PulseAugur
实时 10:54:55
English(EN) SpatiO: Adaptive Test-Time Orchestration of Vision-Language Agents for Spatial Reasoning

新框架通过世界模型和多智能体系统增强VLM的空间推理能力

研究人员开发了World2VLM,一个新颖的训练框架,将生成式世界模型中的空间推理能力提炼到视觉语言模型(VLMs)中。该方法合成未来视图以提供结构化监督,使VLMs能够比依赖合成数据或推理时世界模型耦合的方法更有效地内化空间想象。World2VLM在各种空间推理基准测试中表现出持续的改进,优于现有方法。 AI

影响 引入了增强VLM空间推理能力的新方法和基准,有可能提高它们在动态环境中的性能。

排序理由 该集群包含多篇学术论文,介绍了用于视觉语言模型空间推理的新模型和基准。

在 arXiv cs.CV 阅读 →

AI 生成摘要 · Google Gemini · 来自 7 个来源。 我们如何撰写摘要 →

新框架通过世界模型和多智能体系统增强VLM的空间推理能力

报道来源 [7]

  1. Hugging Face Daily Papers TIER_1 English(EN) ·

    World2VLM: Distilling World Model Imagination into VLMs for Dynamic Spatial Reasoning

    Vision-language models (VLMs) have shown strong performance on static visual understanding, yet they still struggle with dynamic spatial reasoning that requires imagining how scenes evolve under egocentric motion. Recent efforts address this limitation either by scaling spatial s…

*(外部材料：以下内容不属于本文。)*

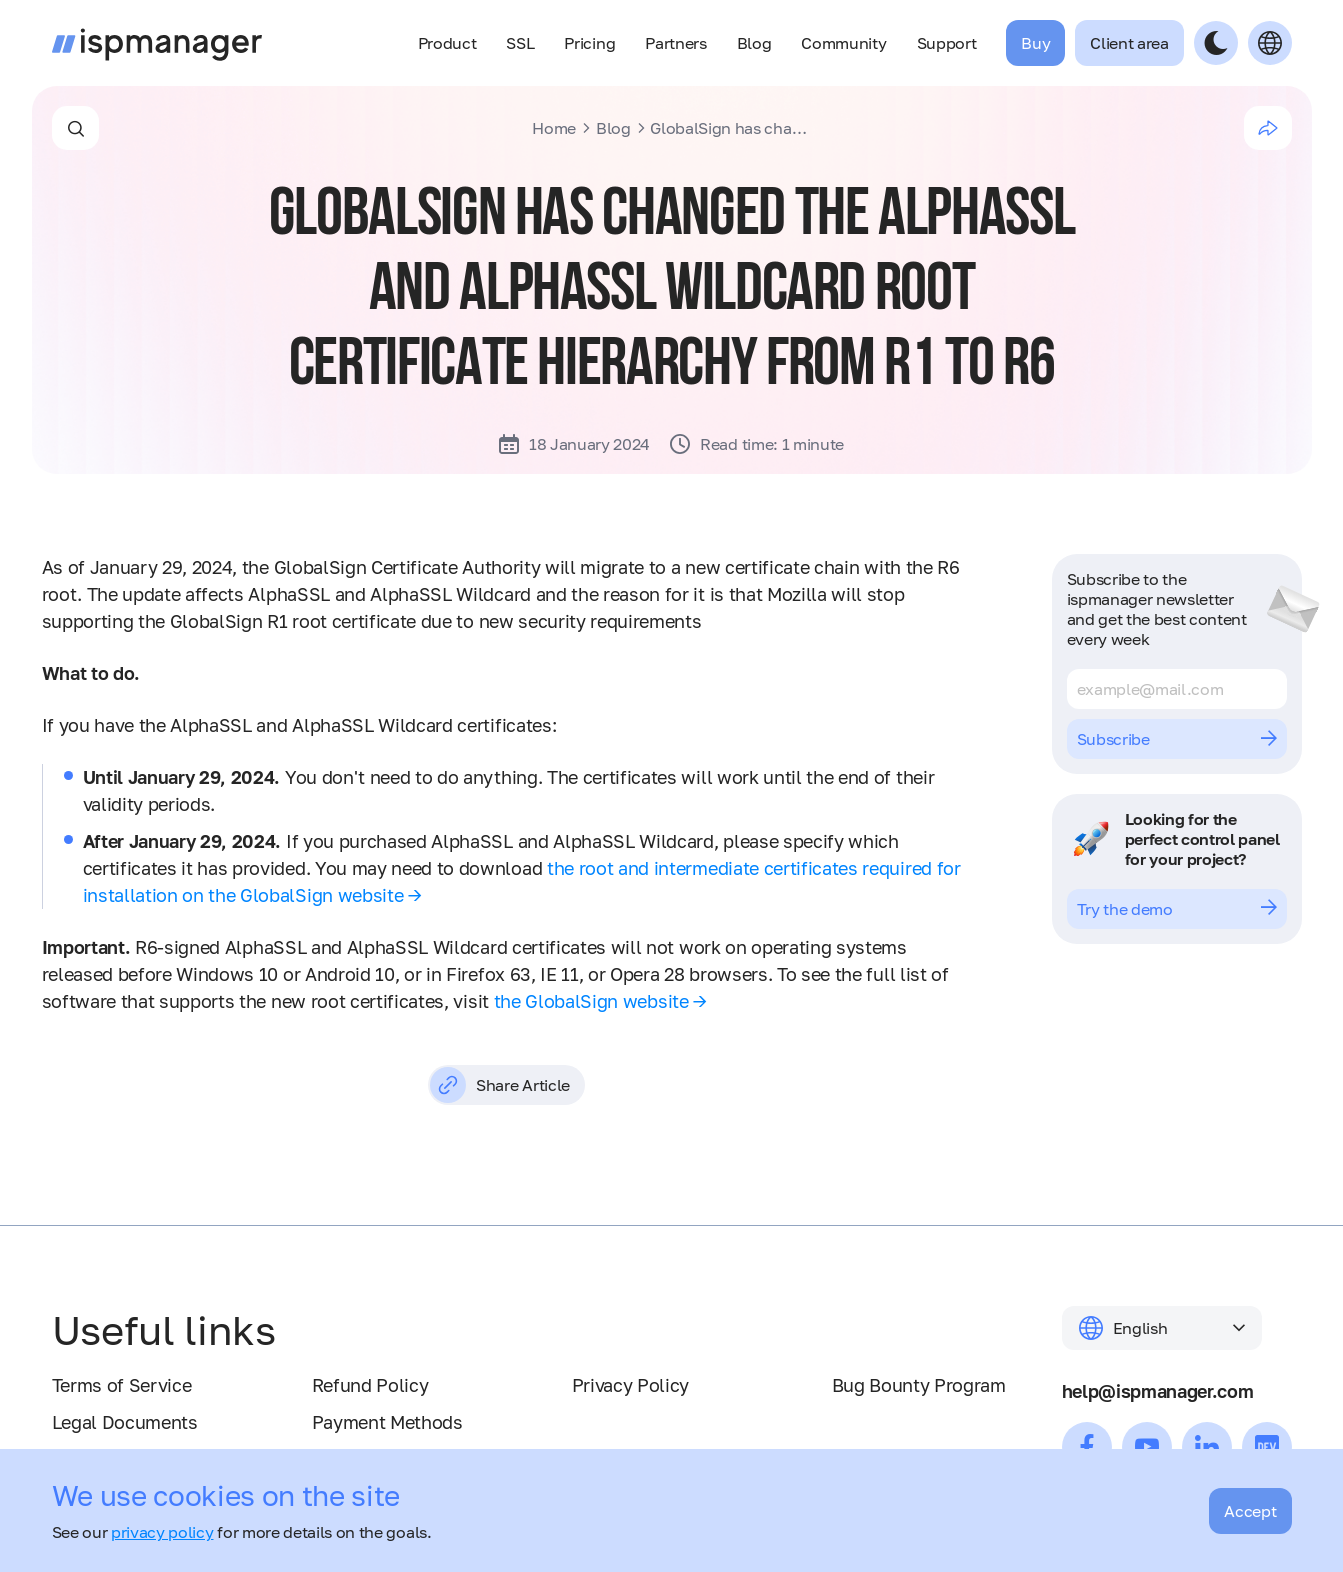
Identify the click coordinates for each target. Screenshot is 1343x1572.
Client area (1129, 43)
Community (843, 43)
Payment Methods (387, 1422)
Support (947, 43)
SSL (520, 43)
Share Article (500, 1085)
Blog (754, 43)
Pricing (589, 43)
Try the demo (1177, 909)
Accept (1250, 1511)
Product (447, 43)
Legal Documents (125, 1422)
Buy (1035, 43)
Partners (675, 43)
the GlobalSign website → (600, 1001)
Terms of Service (122, 1385)
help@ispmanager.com (1158, 1391)
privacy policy (162, 1532)
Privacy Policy (631, 1385)
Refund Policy (370, 1385)
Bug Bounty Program (919, 1385)
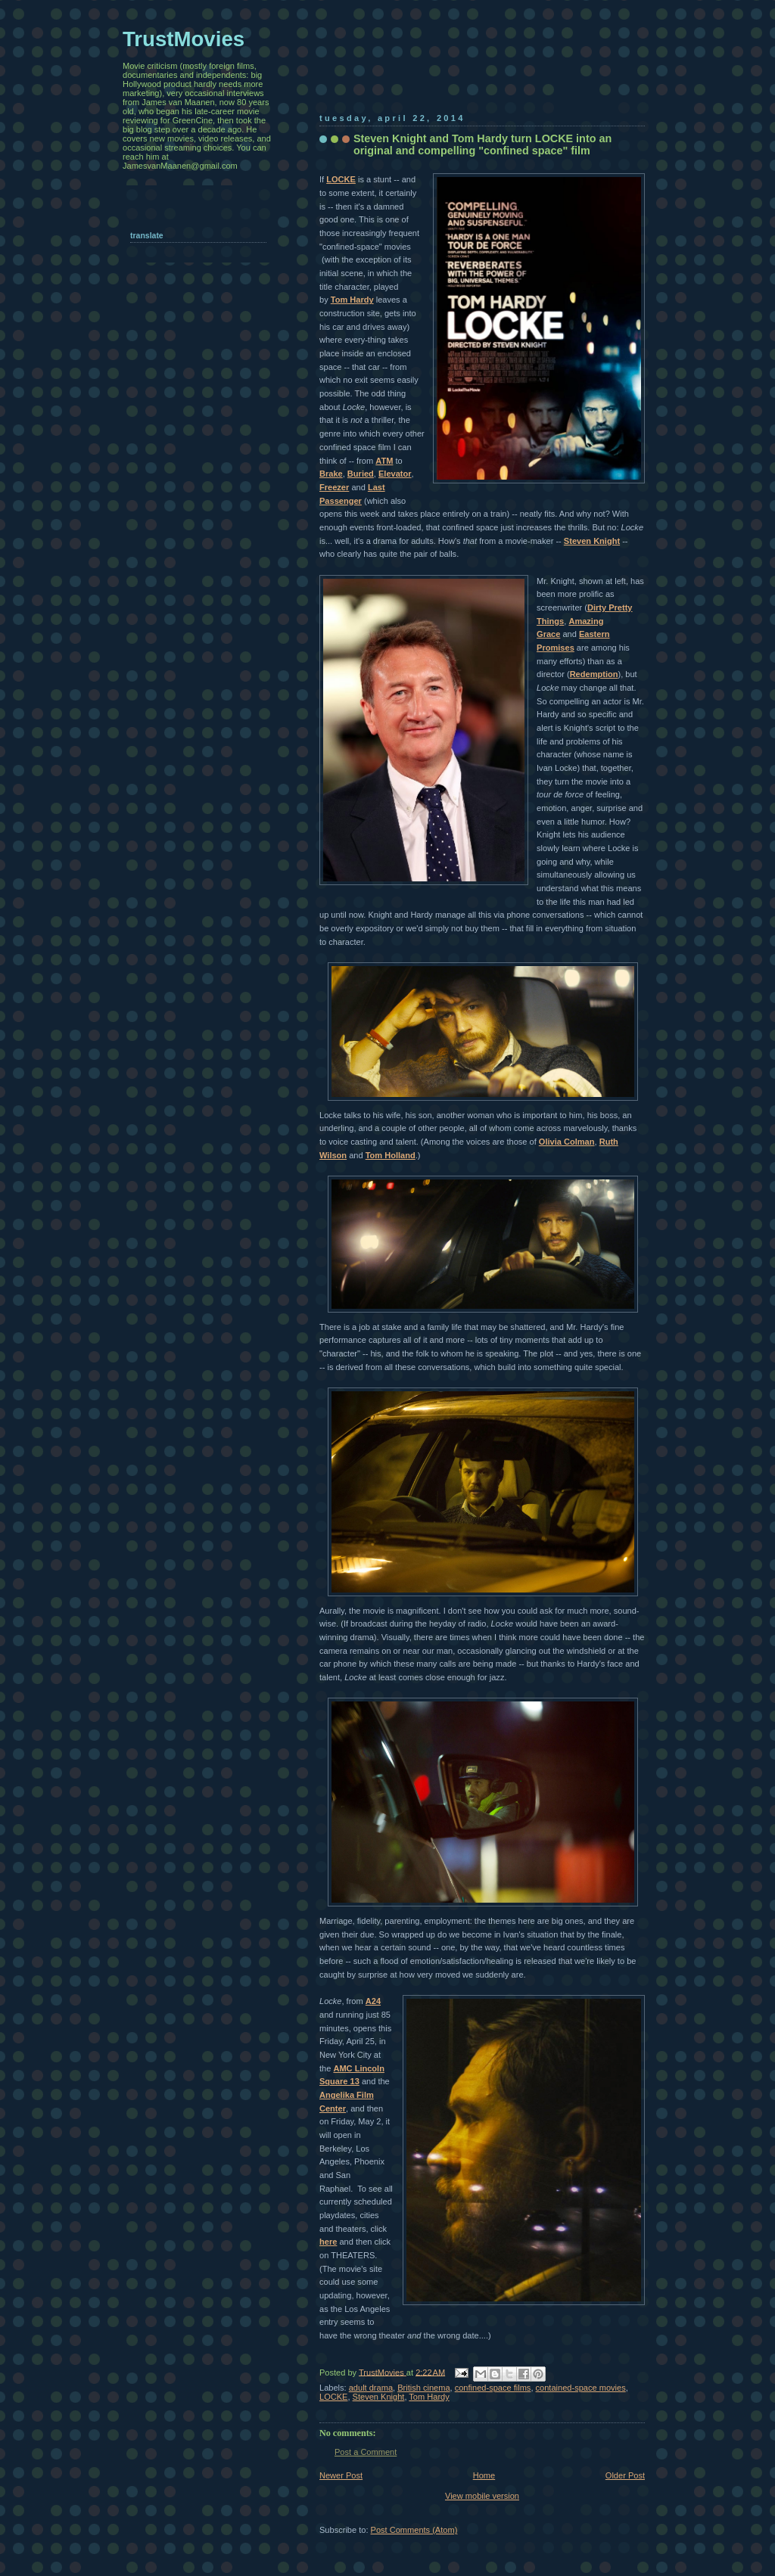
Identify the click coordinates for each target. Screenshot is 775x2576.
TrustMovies (382, 2371)
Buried (360, 473)
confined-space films (493, 2387)
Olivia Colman (567, 1141)
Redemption (594, 674)
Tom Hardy (352, 299)
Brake (331, 473)
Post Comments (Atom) (414, 2529)
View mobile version (482, 2495)
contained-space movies (581, 2387)
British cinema (423, 2387)
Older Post (625, 2475)
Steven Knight (592, 540)
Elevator (395, 473)
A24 (373, 2001)
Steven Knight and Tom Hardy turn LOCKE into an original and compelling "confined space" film (482, 144)
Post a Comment (366, 2451)
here (328, 2241)
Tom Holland (391, 1155)
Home (484, 2475)
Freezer (334, 487)
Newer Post (341, 2475)
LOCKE (341, 179)
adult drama (371, 2387)
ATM (384, 460)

  2. arXiv cs.CV TIER_1 English(EN) · Wanyue Zhang, Wenxiang Wu, Wang Xu, Jiaxin Luo, Helu Zhi, Yibin Huang, Shuo Ren, Zitao Liu, Jiajun Zhang ·

    World2VLM: Distilling World Model Imagination into VLMs for Dynamic Spatial Reasoning

    arXiv:2604.26934v1 Announce Type: new Abstract: Vision-language models (VLMs) have shown strong performance on static visual understanding, yet they still struggle with dynamic spatial reasoning that requires imagining how scenes evolve under egocentric motion. Recent efforts add…

  3. arXiv cs.CV TIER_1 English(EN) · Jiajun Zhang ·

    World2VLM: Distilling World Model Imagination into VLMs for Dynamic Spatial Reasoning

    Vision-language models (VLMs) have shown strong performance on static visual understanding, yet they still struggle with dynamic spatial reasoning that requires imagining how scenes evolve under egocentric motion. Recent efforts address this limitation either by scaling spatial s…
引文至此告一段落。